═════ Passage shown

Design and construction
- Architects: Baikdoosan Architects & Engineers
- Developer: Orascom Group

Other information
- Public transit: Hyŏksin: Kŏnsŏl

Korean name
- Hangul: 류경호텔
- Hanja: 柳京호텔
- RR: Ryugyeong hotel
- MR: Ryugyŏng hot'el

= Ryugyong Hotel =

Unfinished skyscraper in Pyongyang, North Korea

The Ryugyong Hotel, sometimes spelled as Yu-Kyung Hotel, is a 330 m tall unfinished pyramid-shaped skyscraper in Pyongyang, North Korea. Its name ( "capital of willows") is also one of the historical names for Pyongyang. The building has been planned as a mixed-use development, which would include a hotel.

Construction began in 1987 but was halted in 1992 as North Korea entered a period of economic crisis after the dissolution of the Soviet Union. After 1992, the building stood topped out, but without any windows or interior fittings. In 2008, construction resumed, and the exterior was completed in 2011. The hotel was planned to open in 2012, the centenary of founding leader Kim Il Sung's birth. A partial opening was announced for 2013 and subsequently cancelled. In 2018, an LED display was fitted to one side, which is used to show propaganda animations and film scenes.

==Architecture==

The Ryugyong Hotel is 330 m tall, making it the most prominent feature of Pyongyang's skyline and the tallest building in North Korea. Construction of the Ryugyong Hotel was intended to be completed in time for the 80th birthday of General Secretary of the Workers' Party of Korea and President Kim Il Sung in 1992; if this had been achieved, it would have held the title of world's tallest hotel. Before Goldin Finance 117 in China, it was considered the tallest unoccupied building in the world.

The building consists of three wings, each measuring 100 m long and 18 m wide, lightly stepped once but otherwise sloping at 75 degrees to the ground, which converge at a common point to form a pinnacle. The building is topped by a truncated cone 40 m wide, consisting of eight floors that are intended to rotate, topped by a further six static floors. The structure was originally intended to house five revolving restaurants, and either 3,000 or 7,665 guest rooms, according to different sources. According to Orascom's Khaled Bichara in 2009, the Ryugyong will not be just a hotel, but rather a mixed-use development, including "revolving restaurant" facilities along with a "mixture of hotel accommodation, apartments and business facilities".

==Construction history==
===Beginning===
The plan for a large hotel was reportedly a Cold War response to the completion of the world's then-tallest hotel, the Westin Stamford Hotel in Singapore, in 1986 by the South Korean company SsangYong Group. North Korean leadership envisioned the project as a channel for Western investors to step into the marketplace. A firm, The Ryugyong Hotel Investment and Management, was established to attract a hoped-for $230 million in foreign investment. A representative for the North Korean government promised relaxed oversight, allowing "foreign investors [to] operate casinos, nightclubs or Japanese lounges". North Korean construction firm Baikdoosan Architects & Engineers (also known as Baekdu Mountain Architects and Engineers) began construction on a pyramid‑shaped hotel in 1987.

══════════
═════ Records provided

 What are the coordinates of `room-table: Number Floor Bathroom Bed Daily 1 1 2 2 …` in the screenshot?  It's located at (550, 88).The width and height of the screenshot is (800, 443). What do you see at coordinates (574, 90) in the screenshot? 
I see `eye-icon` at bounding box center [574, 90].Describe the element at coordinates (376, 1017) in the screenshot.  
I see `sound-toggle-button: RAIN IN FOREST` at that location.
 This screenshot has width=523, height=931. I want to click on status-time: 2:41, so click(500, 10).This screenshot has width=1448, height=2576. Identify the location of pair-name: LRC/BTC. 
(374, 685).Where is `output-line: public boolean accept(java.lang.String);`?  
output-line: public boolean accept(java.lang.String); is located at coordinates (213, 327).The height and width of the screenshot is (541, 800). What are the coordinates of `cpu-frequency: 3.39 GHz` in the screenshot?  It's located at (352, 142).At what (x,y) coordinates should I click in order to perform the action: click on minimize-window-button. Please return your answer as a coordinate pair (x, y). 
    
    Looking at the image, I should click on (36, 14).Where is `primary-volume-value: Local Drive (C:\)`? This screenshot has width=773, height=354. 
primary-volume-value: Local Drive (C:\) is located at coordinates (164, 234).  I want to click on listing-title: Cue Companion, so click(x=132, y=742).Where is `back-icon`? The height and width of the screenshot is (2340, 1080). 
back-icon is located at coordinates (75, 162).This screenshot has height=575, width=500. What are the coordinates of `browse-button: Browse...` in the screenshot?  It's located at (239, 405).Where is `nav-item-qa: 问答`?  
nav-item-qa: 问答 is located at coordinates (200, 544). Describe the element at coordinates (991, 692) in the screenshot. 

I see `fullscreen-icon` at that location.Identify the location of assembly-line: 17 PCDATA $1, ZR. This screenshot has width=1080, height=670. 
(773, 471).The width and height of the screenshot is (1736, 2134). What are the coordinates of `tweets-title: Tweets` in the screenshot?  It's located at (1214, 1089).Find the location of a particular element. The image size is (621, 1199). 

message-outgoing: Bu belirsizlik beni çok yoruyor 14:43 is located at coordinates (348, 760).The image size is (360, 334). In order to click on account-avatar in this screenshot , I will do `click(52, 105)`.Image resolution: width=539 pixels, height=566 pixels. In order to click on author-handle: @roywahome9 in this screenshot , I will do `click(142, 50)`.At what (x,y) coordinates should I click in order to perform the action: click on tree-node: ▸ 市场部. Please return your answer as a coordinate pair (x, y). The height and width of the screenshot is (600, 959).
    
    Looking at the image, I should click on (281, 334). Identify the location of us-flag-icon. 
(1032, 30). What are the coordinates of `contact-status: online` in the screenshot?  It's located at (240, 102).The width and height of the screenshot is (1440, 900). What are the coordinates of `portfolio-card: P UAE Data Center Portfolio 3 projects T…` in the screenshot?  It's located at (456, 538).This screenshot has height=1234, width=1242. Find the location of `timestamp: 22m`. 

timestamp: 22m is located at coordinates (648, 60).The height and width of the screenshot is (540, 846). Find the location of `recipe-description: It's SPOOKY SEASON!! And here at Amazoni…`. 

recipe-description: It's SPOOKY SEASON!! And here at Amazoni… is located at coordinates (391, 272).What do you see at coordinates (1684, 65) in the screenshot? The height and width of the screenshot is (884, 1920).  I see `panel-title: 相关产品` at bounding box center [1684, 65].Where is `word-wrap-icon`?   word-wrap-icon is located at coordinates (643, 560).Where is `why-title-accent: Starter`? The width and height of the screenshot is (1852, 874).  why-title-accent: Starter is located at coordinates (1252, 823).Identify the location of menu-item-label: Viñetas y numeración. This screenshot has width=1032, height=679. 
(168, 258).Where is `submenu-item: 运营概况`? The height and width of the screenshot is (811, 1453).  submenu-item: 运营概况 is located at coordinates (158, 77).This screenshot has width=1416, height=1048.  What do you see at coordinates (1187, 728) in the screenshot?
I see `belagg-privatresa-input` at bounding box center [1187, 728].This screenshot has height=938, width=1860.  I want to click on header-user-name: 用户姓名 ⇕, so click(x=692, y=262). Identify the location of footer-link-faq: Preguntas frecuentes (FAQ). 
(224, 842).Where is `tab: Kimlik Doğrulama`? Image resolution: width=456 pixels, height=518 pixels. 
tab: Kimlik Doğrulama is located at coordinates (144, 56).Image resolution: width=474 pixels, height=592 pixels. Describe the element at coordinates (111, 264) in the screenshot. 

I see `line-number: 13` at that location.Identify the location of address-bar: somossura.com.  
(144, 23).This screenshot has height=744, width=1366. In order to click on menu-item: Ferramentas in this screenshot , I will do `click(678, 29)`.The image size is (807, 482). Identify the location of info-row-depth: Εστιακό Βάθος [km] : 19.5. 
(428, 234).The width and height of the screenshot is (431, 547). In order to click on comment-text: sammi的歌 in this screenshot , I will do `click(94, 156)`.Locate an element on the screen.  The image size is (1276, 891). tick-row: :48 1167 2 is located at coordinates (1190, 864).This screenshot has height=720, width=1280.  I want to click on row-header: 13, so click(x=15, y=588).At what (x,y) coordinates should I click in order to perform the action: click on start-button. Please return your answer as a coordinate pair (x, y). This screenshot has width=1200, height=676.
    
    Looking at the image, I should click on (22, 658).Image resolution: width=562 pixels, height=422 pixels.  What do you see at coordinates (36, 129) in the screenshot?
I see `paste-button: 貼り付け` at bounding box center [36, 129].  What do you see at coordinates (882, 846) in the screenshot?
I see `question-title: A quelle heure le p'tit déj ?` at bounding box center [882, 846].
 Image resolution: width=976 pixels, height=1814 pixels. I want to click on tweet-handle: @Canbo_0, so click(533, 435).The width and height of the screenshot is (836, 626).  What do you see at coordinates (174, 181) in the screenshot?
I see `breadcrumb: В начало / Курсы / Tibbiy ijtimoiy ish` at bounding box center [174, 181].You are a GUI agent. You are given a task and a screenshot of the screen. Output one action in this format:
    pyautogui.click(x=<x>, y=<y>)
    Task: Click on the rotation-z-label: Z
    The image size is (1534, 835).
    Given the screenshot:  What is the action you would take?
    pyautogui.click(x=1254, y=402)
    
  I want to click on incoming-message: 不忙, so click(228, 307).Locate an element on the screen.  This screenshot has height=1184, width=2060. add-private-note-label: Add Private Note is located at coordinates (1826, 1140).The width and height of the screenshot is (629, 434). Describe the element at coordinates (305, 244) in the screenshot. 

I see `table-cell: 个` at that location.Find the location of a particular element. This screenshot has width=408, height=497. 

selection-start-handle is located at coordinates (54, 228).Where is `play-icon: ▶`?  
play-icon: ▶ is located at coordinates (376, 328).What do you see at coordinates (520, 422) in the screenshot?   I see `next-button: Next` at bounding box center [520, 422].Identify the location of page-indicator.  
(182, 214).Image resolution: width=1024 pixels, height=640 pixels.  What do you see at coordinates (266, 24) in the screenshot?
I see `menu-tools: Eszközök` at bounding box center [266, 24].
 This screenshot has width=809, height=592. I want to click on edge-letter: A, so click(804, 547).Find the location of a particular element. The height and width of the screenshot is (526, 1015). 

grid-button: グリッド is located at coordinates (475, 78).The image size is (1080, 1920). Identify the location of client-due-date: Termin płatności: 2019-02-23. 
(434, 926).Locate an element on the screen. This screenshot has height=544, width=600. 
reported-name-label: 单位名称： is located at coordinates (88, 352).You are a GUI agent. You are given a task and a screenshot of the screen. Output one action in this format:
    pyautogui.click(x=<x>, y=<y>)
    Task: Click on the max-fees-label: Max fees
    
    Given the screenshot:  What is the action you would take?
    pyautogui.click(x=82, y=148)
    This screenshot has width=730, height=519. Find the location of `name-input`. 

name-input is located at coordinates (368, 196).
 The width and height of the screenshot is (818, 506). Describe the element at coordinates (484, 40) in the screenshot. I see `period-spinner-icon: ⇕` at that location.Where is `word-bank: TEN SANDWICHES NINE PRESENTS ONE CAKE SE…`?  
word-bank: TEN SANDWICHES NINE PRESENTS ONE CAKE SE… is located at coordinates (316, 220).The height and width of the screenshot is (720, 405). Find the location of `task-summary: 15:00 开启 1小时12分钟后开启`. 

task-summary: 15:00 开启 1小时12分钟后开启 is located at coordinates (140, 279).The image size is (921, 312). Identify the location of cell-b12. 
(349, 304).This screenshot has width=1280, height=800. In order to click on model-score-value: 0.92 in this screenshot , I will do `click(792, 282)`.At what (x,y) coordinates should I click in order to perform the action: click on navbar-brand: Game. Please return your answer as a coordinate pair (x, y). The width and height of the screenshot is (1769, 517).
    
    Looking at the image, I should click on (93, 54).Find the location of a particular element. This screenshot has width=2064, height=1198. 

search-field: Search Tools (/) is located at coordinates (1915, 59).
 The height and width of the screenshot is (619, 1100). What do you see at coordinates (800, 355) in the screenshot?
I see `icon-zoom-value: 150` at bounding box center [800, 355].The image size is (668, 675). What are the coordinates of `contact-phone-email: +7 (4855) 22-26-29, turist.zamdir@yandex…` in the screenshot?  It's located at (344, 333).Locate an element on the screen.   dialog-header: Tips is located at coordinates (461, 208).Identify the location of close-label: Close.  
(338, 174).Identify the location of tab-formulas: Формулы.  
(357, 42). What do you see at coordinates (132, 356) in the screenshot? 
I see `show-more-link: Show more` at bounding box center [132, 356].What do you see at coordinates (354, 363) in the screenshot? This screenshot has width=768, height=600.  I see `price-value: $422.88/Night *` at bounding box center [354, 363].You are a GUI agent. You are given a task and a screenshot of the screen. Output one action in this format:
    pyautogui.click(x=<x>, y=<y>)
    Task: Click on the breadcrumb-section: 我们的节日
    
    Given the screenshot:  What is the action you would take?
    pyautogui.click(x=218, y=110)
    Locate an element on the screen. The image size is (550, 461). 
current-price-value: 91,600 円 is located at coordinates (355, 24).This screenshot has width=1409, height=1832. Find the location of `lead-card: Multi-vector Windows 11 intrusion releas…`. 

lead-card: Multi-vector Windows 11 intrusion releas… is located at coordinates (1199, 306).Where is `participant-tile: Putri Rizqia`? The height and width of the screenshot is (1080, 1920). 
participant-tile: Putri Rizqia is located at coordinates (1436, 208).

══════════

▶ _Required action A_:
According to the Ryugyong Hotel text, what uses did Orascom's Khaled Bichara say the building would include in 2009? List all of them.
▶ _Required action B_:
Say whether each statement agrees with the Ryugyong Hotel text, answering yes or no and quoting the words of the text that decide it.
(i) Construction on the building was halted in 1992.
(ii) The building's exterior was completed in 2008.
(iii) The cone at the top of the building has six floors that are intended to rotate.

▶ _Result A_:
- Revolving restaurant facilities
- Hotel accommodation
- Apartments
- Business facilities

▶ _Result B_:
(i) Yes: "Construction began in 1987 but was halted in 1992"
(ii) No: "In 2008, construction resumed, and the exterior was completed in 2011."
(iii) No: "consisting of eight floors that are intended to rotate, topped by a further six static floors"